Sneaking up on Competitors ("Lowest DR in Top 5" Method)

Jun 19, 2024 4 min read
Sneaking up on Competitors ("Lowest DR in Top 5" Method)

I love working with brands who’ve underinvested in their SEO.

I love working with brands who’ve underinvested in their SEO.

It can be a frustrating place to be:

You suspect SEO is a positive ROI channel.

I mean…all your competitors are doing it.

But you also know you’ll have to overcome years of consistent effort, which can feel insurmountable.

But, good news…beating the “big boys” is possible.

Bigger brands get lazy. 

  • They stop investing
  • They miss good keywords
  • They undervalue lower volume opportunities
  • They rely on authority, instead of content quality

The fun part of the challenge is finding these gaps and snagging the traffic.

Over time, as you build site authority, you can go after more and more competitive terms.

And before they see what’s coming? 

You’re one of their biggest search competitors.

From behind. To leader.

In this week’s newsletter, I want to take a look at just one method of finding gaps where your competitors are currently weak (and even YOUR site can rank fast).

Enjoying my newsletter?
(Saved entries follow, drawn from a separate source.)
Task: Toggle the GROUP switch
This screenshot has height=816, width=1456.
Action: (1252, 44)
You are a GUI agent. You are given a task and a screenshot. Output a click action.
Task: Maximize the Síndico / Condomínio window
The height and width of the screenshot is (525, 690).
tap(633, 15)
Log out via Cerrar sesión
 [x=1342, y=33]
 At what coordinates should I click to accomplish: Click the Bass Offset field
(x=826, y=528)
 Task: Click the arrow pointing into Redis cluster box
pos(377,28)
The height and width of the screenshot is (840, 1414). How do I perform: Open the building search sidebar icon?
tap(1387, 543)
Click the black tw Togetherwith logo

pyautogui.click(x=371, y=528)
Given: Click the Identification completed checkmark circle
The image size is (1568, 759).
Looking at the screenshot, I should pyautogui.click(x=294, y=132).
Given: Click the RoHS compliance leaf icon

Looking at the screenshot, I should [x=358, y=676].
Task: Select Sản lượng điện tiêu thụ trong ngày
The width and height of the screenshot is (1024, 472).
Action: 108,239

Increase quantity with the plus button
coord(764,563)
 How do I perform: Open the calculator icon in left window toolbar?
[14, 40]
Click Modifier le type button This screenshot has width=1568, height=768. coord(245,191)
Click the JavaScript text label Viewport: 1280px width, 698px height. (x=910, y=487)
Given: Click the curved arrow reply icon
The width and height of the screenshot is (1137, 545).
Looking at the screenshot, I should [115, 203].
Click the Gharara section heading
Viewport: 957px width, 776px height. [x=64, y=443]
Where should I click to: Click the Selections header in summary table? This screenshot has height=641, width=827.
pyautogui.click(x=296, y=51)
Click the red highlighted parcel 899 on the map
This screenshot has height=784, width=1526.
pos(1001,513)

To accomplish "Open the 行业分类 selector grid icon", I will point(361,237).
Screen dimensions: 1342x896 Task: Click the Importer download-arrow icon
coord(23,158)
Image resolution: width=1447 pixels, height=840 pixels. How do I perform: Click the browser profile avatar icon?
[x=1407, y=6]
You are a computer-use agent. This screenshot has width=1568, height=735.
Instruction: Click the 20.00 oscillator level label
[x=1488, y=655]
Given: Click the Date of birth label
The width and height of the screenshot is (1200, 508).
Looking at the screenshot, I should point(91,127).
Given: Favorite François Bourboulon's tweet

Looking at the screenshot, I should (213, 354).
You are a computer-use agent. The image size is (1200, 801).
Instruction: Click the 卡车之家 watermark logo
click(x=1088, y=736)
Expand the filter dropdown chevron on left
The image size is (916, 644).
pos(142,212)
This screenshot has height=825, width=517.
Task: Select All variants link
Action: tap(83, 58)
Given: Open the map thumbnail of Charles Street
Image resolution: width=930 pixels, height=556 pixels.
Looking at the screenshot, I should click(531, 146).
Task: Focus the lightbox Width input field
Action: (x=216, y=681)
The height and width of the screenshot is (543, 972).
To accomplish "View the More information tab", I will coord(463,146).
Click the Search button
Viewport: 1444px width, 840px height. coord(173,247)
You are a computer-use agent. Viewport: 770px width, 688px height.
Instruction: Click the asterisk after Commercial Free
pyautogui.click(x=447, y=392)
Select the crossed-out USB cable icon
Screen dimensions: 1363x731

Please help me grow by sharing it with a friend 🤗

The "Lowest DR in Top 5" Method (Part 1)

The first method is to look for keywords currently being won by sites with lower authority than yours. 

This is the “Lowest DR in Top 5” method.

The logic is that if they can rank well for the keyword, despite having weaker authority than you, so can you.

(But this isn’t always the case, so read to the end)

Here’s what to do:

  • Find your DR in Ahrefs/Semrush (Example: DR = 45)
  • Go to the keyword explorer
  • Search for a broader parent topic
  • Look for matching terms

Then, filter by “Lowest DR” lower than your own DR.

This simply brings up all the keywords where a site with a lower authority than yours ranks in the Top 5.

Browse through the available keywords and look for attractive ones for your brand (look first for high-converting keyword opportunities).

When you find one that looks good, great. Choose it and let’s look at the SERP to see if it’s really as low competition as it first appears.

Here’s an example that’s likely winnable by a >35 DR site. It’s got a fairly average word count and only 2 domains backlinking.

Here’s an example of a red herring opportunity: 

Why would I avoid this particular keyword?

Yes, the site at #1 is a low DR.

But, this site is likely ranking for other reasons, such as:

  • The root domain name contains the keywords
  • It has 139 backlinking domains
  • It is a homepage ranking

These make it much harder to beat for the budget and time-conscious.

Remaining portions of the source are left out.